» **Texte extrait**:

========================

Les gouvernements sont généralement bien intentionnés lorsqu’ils soutiennent financièrement des groupes de citoyens. Dans certains cas, toutefois, des programmes ont des effets néfastes, qui peuvent nuire aux bénéficiaires.

C’est visiblement le cas du programme destiné à subventionner les ménages démunis pour se loger (programme Supplément au loyer ou PSL), de la Société d’habitation du Québec (SHQ).

Les règles d’attribution de la subvention PSL font en sorte qu’elles pénalisent les ménages bénéficiaires qui augmentent leurs revenus. Dit autrement, elles découragent le travail, à moins qu’il soit fait au noir.

Les règles créent ce qu’on appelle une « trappe de la pauvreté », qui tend à maintenir les bénéficiaires moins nantis dans leur situation, plutôt que de les en sortir.

Ce genre de trappe était vécu par les bénéficiaires de l’aide sociale il y a quelques années, avant que les gouvernements provincial et fédéral ne viennent corriger la situation, en partie, avec la prime au travail et l’Allocation canadienne pour travailleurs (ACT).

Le phénomène continue d’exister pour certains travailleurs à faibles revenus, avec un taux d’imposition des revenus additionnels atteignant 65 %, par exemple, mais c’est une autre histoire1.

========================

» **Énoncé**: Recopiez intégralement, sans la moindre modification, le texte ci-dessus sur le programme Supplément au loyer.

========================

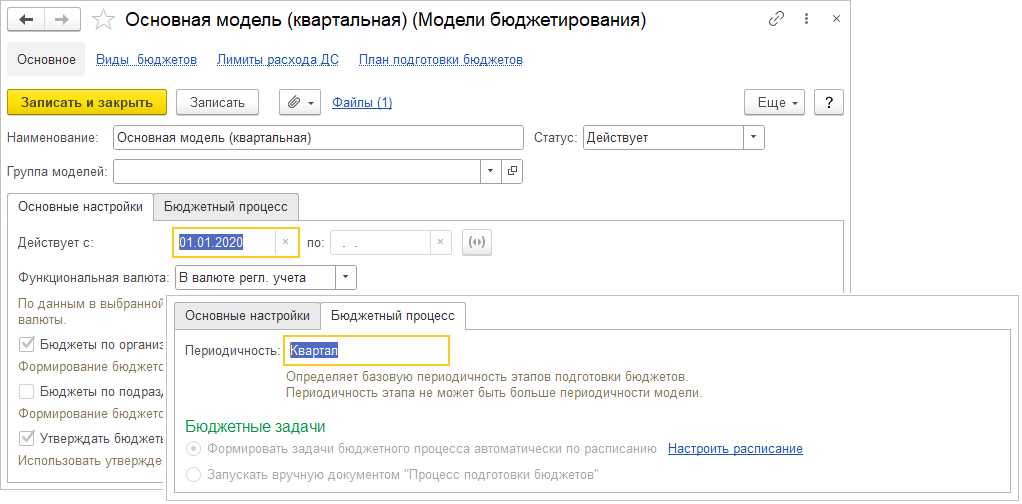Open the Функциональная валюта dropdown list
1022x504 pixels.
point(345,277)
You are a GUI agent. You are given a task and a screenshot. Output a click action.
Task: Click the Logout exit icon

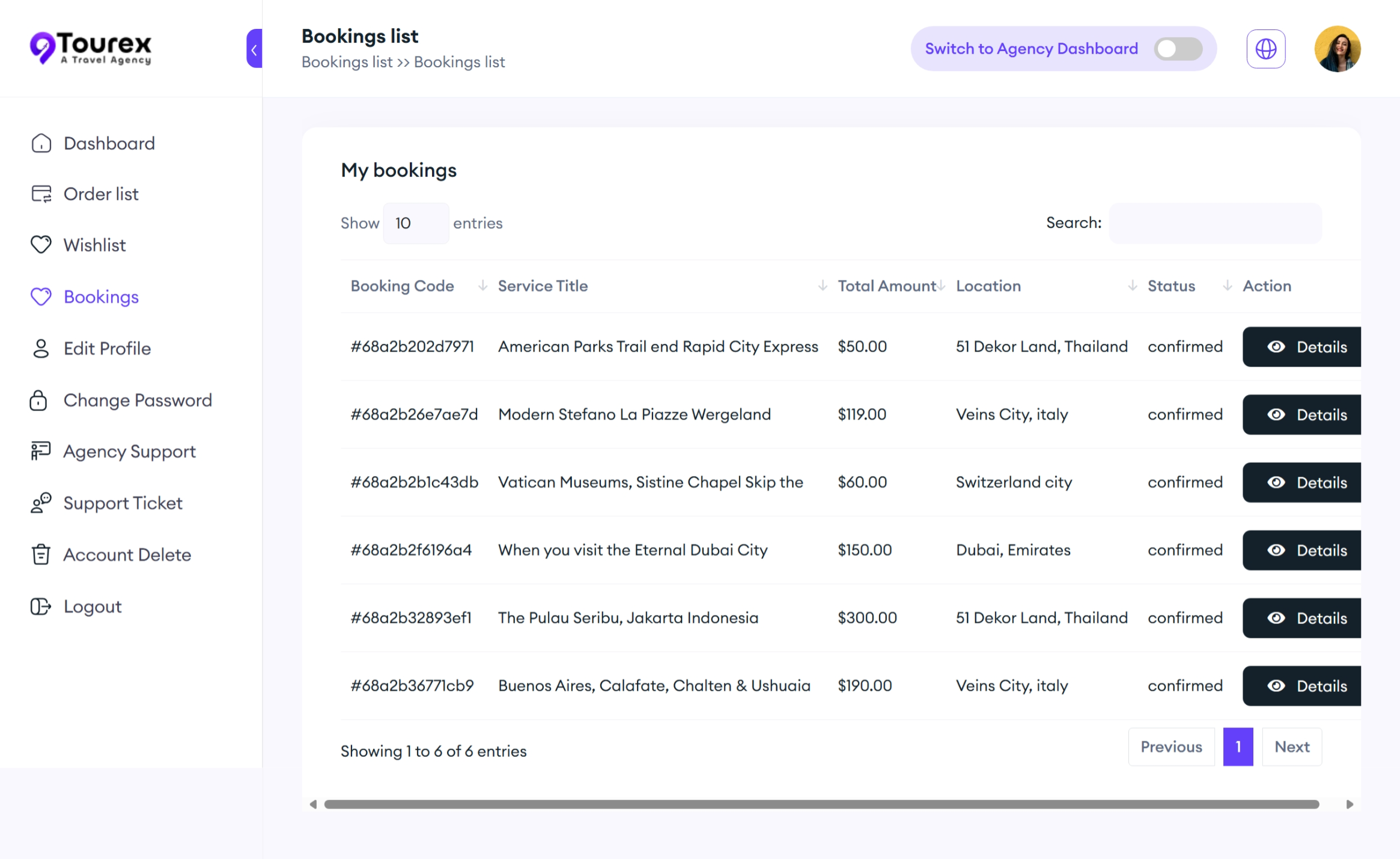click(x=40, y=607)

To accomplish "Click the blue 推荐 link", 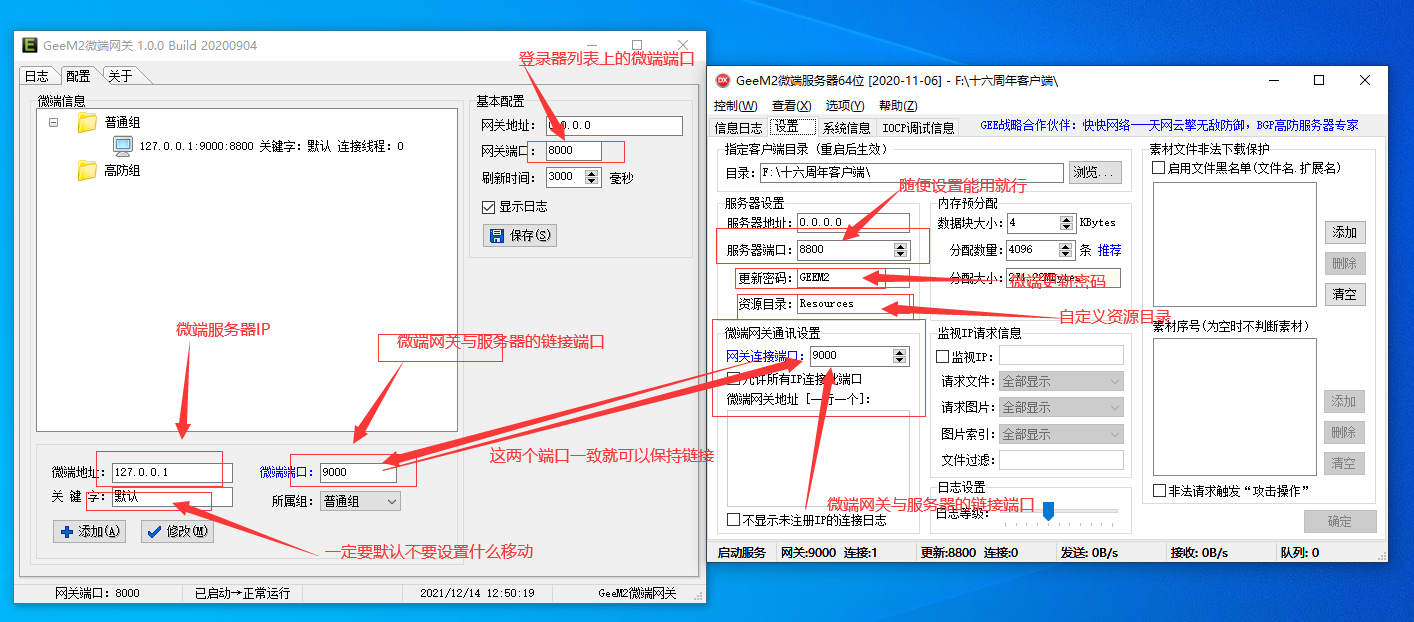I will point(1109,250).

========================

» **Corrigé**:
Les gouvernements sont généralement bien intentionnés lorsqu’ils soutiennent financièrement des groupes de citoyens. Dans certains cas, toutefois, des programmes ont des effets néfastes, qui peuvent nuire aux bénéficiaires.

C’est visiblement le cas du programme destiné à subventionner les ménages démunis pour se loger (programme Supplément au loyer ou PSL), de la Société d’habitation du Québec (SHQ).

Les règles d’attribution de la subvention PSL font en sorte qu’elles pénalisent les ménages bénéficiaires qui augmentent leurs revenus. Dit autrement, elles découragent le travail, à moins qu’il soit fait au noir.

Les règles créent ce qu’on appelle une « trappe de la pauvreté », qui tend à maintenir les bénéficiaires moins nantis dans leur situation, plutôt que de les en sortir.

Ce genre de trappe était vécu par les bénéficiaires de l’aide sociale il y a quelques années, avant que les gouvernements provincial et fédéral ne viennent corriger la situation, en partie, avec la prime au travail et l’Allocation canadienne pour travailleurs (ACT).

Le phénomène continue d’exister pour certains travailleurs à faibles revenus, avec un taux d’imposition des revenus additionnels atteignant 65 %, par exemple, mais c’est une autre histoire1.